→ **Exercise objective**
Go to the line containing "Flip the image horizontally" in the records below and print it and every following line exactly, on through the line containing "You are a computer-use agent. The image", then stop.

BEGIN Dataset entries

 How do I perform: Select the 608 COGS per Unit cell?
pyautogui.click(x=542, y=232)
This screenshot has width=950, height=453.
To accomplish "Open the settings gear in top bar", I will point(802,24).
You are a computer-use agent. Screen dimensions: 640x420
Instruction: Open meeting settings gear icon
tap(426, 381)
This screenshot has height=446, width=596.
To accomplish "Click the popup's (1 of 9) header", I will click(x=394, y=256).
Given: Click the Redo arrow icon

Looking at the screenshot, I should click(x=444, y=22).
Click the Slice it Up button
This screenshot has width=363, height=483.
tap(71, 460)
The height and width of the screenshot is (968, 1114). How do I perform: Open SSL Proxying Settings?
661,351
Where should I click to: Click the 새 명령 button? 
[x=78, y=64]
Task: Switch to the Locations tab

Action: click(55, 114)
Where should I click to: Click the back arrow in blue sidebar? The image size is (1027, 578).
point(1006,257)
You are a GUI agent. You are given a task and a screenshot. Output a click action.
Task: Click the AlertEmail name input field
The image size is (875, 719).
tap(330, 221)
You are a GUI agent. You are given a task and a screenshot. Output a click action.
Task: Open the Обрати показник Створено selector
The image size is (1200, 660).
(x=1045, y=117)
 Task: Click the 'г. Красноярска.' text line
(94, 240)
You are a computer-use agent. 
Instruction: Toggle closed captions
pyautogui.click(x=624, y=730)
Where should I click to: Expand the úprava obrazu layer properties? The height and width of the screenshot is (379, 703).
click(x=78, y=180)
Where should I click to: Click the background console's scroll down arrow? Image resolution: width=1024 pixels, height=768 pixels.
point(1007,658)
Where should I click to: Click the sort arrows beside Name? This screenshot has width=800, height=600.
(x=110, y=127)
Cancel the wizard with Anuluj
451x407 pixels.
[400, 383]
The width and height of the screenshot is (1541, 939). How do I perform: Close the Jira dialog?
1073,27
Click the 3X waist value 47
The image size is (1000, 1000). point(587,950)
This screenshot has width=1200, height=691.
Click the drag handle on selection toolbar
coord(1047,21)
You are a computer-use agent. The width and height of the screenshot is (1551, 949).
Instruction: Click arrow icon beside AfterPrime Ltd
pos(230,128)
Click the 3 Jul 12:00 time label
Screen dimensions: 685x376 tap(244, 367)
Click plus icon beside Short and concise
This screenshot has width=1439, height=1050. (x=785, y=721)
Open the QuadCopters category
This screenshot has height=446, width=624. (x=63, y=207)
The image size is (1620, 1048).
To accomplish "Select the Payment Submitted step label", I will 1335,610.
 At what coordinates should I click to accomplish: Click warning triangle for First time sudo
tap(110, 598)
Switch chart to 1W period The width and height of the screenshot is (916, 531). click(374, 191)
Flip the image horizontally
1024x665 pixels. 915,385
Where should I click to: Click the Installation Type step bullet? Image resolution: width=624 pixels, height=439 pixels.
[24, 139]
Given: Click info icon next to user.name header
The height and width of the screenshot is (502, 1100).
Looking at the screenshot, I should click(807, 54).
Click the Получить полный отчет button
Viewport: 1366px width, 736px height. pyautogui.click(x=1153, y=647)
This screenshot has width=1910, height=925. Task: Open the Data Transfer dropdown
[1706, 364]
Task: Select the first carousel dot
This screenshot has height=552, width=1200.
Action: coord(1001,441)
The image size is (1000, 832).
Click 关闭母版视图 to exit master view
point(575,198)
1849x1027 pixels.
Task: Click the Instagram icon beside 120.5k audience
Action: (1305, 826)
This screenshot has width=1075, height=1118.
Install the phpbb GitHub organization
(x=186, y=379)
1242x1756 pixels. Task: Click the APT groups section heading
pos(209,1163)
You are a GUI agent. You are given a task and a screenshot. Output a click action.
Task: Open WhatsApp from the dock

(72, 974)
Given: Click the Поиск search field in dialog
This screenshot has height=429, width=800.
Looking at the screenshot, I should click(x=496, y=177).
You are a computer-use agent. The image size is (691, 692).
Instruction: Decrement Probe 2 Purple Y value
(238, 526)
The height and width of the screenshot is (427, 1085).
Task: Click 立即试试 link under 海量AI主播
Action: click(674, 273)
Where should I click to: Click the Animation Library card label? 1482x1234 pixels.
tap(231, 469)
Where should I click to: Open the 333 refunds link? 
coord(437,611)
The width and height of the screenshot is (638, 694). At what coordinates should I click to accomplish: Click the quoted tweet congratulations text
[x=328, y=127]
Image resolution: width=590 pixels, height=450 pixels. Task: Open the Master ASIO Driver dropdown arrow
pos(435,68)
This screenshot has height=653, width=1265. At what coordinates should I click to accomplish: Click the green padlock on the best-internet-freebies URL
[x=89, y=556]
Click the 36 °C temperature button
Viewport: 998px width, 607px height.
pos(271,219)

END Dataset entries

→ **Response area**
Flip the image horizontally
1024x665 pixels. 915,385
Where should I click to: Click the Installation Type step bullet? Image resolution: width=624 pixels, height=439 pixels.
[24, 139]
Given: Click info icon next to user.name header
The height and width of the screenshot is (502, 1100).
Looking at the screenshot, I should click(807, 54).
Click the Получить полный отчет button
Viewport: 1366px width, 736px height. pyautogui.click(x=1153, y=647)
This screenshot has width=1910, height=925. Task: Open the Data Transfer dropdown
[1706, 364]
Task: Select the first carousel dot
This screenshot has height=552, width=1200.
Action: coord(1001,441)
The image size is (1000, 832).
Click 关闭母版视图 to exit master view
point(575,198)
1849x1027 pixels.
Task: Click the Instagram icon beside 120.5k audience
Action: (1305, 826)
This screenshot has width=1075, height=1118.
Install the phpbb GitHub organization
(x=186, y=379)
1242x1756 pixels. Task: Click the APT groups section heading
pos(209,1163)
You are a GUI agent. You are given a task and a screenshot. Output a click action.
Task: Open WhatsApp from the dock

(72, 974)
Given: Click the Поиск search field in dialog
This screenshot has height=429, width=800.
Looking at the screenshot, I should click(x=496, y=177).
You are a computer-use agent. The image size is (691, 692).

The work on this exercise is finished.